Note that I've found some solutions that work for Linux, but I am running in Windows 10. Here is an example of a Linux solution: https://github.com/FRC4564/Xbox
the TensorKart Project has already solved that problem: https://github.com/kevinhughes27/TensorKart/blob/master/utils.py
No, this is actually hard. It's hard because you don't need to just know what the gamepad state is at a particular time, you also want to know which gamepad state was used to draw a particular frame. The time that the gamepad state was sampled will always be earlier than the time the frame was drawn, and may be delayed due to latency added by the app itself. The added latency might be constant for the whole app or it might vary between different parts of the app. It's not something you can easily account for.

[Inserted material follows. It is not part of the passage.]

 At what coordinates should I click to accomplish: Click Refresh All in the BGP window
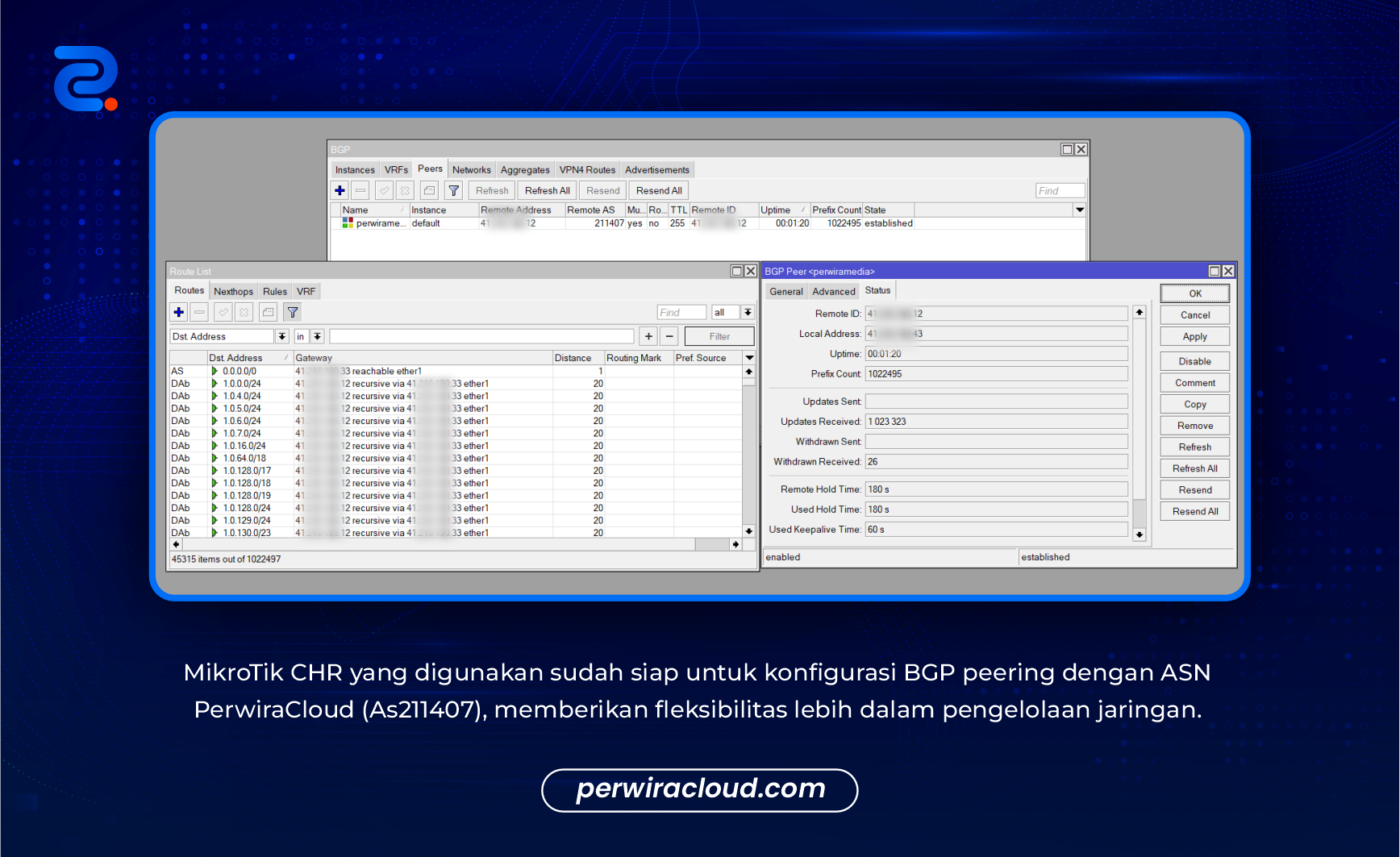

Your python script is recording gamepad inputs as soon as they are received, so I'd expect it to always run at least a frame or two ahead of the screen captures.
It's probably just latency added by the gamepad input code in the app you're measuring and not something that can be fixed. Most apps don't make any attempt to respond to gamepad inputs as soon as they're received and instead handle them all at once during the per-frame update step. On average, that adds latency equal to half the frame rate.
How to fix this? I think measuring gamepad state from another application is going to be difficult due to the latency issues. If you can, it would be best to instrument the app to record the gamepad state during its main loop, that way you know you are recording what was actually used. On Windows it should be possible to do this by providing your own version of the XInput DLL that can record the current state whenever XInputGetState is called.